→ WHAT THE TASK ASKS: The data follows this line. Copy verbatim the line with "Task: Switch Finder to list view" and each line after it to the end.

→ Extracted data entries:
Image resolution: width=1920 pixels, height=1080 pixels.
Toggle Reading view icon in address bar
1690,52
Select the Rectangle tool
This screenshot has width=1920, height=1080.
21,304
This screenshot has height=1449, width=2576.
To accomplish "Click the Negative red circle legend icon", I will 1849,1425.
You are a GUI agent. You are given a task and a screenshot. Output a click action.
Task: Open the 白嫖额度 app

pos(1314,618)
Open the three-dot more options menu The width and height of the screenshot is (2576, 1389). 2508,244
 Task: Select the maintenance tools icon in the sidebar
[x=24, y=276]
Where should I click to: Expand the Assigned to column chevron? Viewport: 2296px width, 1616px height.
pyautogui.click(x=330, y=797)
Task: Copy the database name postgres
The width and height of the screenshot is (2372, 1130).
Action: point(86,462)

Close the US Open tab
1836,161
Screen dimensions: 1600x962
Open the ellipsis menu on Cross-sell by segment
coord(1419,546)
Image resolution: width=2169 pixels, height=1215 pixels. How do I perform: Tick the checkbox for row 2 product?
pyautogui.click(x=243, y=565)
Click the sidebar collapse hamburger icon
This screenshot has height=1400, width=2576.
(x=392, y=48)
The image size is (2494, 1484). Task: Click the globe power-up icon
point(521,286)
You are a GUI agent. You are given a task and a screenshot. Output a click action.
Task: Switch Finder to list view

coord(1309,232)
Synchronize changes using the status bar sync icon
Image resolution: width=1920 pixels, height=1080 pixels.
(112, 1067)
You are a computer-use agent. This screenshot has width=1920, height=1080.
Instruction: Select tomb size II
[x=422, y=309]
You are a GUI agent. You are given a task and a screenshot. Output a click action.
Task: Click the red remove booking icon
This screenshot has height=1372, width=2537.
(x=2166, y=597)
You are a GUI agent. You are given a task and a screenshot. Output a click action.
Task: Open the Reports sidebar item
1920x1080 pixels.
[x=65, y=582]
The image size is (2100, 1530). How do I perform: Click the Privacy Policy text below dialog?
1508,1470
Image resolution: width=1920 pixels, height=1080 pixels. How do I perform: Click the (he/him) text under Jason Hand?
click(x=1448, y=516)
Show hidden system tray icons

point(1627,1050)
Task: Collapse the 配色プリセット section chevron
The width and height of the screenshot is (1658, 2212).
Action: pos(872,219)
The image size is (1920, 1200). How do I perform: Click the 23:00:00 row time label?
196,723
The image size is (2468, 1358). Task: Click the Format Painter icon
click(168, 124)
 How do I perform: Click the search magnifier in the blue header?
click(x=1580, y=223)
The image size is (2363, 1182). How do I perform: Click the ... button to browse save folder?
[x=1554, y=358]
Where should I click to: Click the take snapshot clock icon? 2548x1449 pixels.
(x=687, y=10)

→ EXPECTED ANSWER:
Task: Switch Finder to list view

coord(1309,232)
Synchronize changes using the status bar sync icon
Image resolution: width=1920 pixels, height=1080 pixels.
(112, 1067)
You are a computer-use agent. This screenshot has width=1920, height=1080.
Instruction: Select tomb size II
[x=422, y=309]
You are a GUI agent. You are given a task and a screenshot. Output a click action.
Task: Click the red remove booking icon
This screenshot has height=1372, width=2537.
(x=2166, y=597)
You are a GUI agent. You are given a task and a screenshot. Output a click action.
Task: Open the Reports sidebar item
1920x1080 pixels.
[x=65, y=582]
The image size is (2100, 1530). How do I perform: Click the Privacy Policy text below dialog?
1508,1470
Image resolution: width=1920 pixels, height=1080 pixels. How do I perform: Click the (he/him) text under Jason Hand?
click(x=1448, y=516)
Show hidden system tray icons

point(1627,1050)
Task: Collapse the 配色プリセット section chevron
The width and height of the screenshot is (1658, 2212).
Action: pos(872,219)
The image size is (1920, 1200). How do I perform: Click the 23:00:00 row time label?
196,723
The image size is (2468, 1358). Task: Click the Format Painter icon
click(168, 124)
 How do I perform: Click the search magnifier in the blue header?
click(x=1580, y=223)
The image size is (2363, 1182). How do I perform: Click the ... button to browse save folder?
[x=1554, y=358]
Where should I click to: Click the take snapshot clock icon? 2548x1449 pixels.
(x=687, y=10)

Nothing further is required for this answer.